Pour conclure notre méditation nous pouvons lire le témoignage émouvant de Jean-Paul II sur l’Eucharistie :

« Frères et sœurs très chers, permettez que, dans un élan de joie intime, en union avec votre foi et pour la confirmer, je donne mon propre témoignage de foi en la très sainte Eucharistie. « Ave verum corpus natum de Maria Virgine, / vere passum, immolatum, in cruce pro homine! ». Ici se trouve le trésor de l’Église, le cœur du monde, le gage du terme auquel aspire tout homme, même inconsciemment. Il est grand ce mystère, assurément il nous dépasse et il met à rude épreuve les possibilités de notre esprit d’aller au-delà des apparences. Ici, nos sens défaillent – « visus, tactus, gustus in te fallitur », est-il dit dans l’hymne Adoro te devote –, mais notre foi seule, enracinée dans la parole du Christ transmise par les Apôtres, nous suffit. Permettez que, comme Pierre à la fin du discours eucharistique dans l’Évangile de Jean, je redise au Christ, au nom de toute l’Église, au nom de chacun d’entre vous : « Seigneur, à qui irons-nous ? Tu as les paroles de la vie éternelle » (Jn 6, 68). [11]

 


[1] Père Marie-Eugène de l’Enfant Jésus, ocd, Je veux voir Dieu, éditions du Carmel, p. 301.
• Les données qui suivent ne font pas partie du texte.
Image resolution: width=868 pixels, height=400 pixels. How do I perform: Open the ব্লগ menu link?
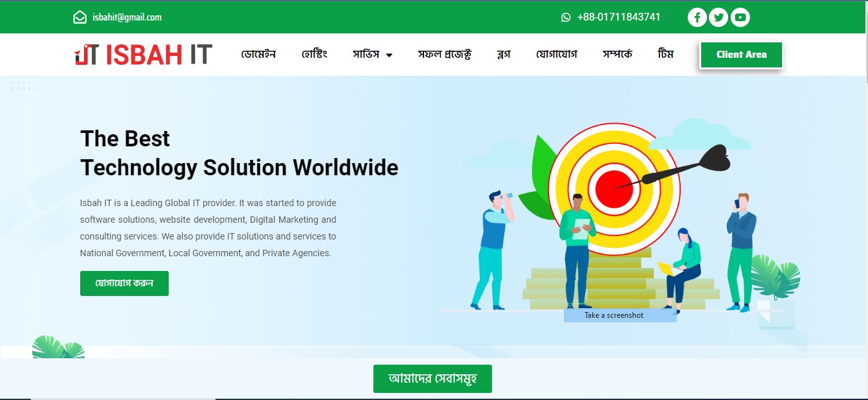tap(504, 55)
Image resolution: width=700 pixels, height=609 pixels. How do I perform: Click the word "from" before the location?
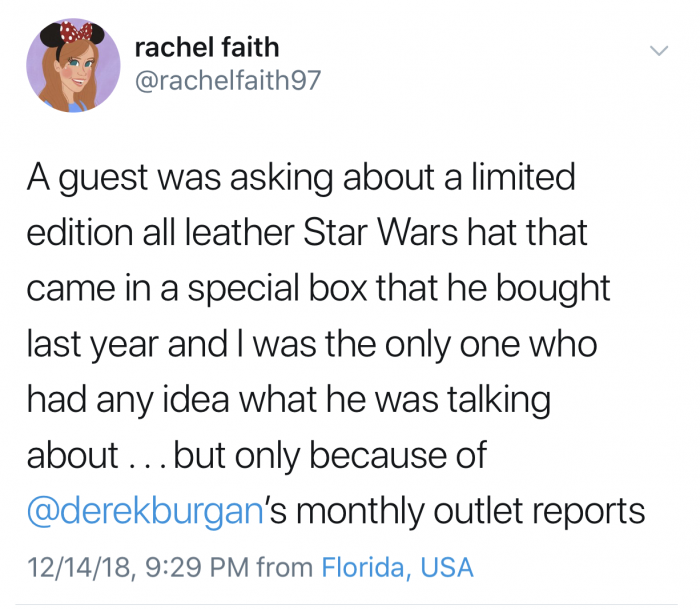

[2] Père Marie-Eugène de l’Enfant Jésus, ocd, Je veux voir Dieu, éditions du Carmel, p. 301.

[3] Saint Jean-Paul II, Ecclesia de Eucharistia, nº22.

[4] Ruysbroeck l’Admirable, Le Miroir du Salut Eternel, Chapitre VII, Du mode et de la manière selon lesquels le Christ s’est donné dans le Saint Sacrement , disponible ici.

[5] Jean-Jacques Olier, L’âme cristal – Des attributs divins en nous, Seuil 2008, p.254.

[6] Saint Jean-Paul II, encyclique Ecclesia de Eucharistia, n° 60.

[7] Saint Jean- Paul II, lettre dominicae cenae (1980).

[9] Pape François, exhortation Evangelii Gaudium, nº286.

[10] Benoît XVI, Angélus du 10 juin 2007.

[11] Saint Jean-Paul II, encyclique Ecclesia de Eucharistia, nº60.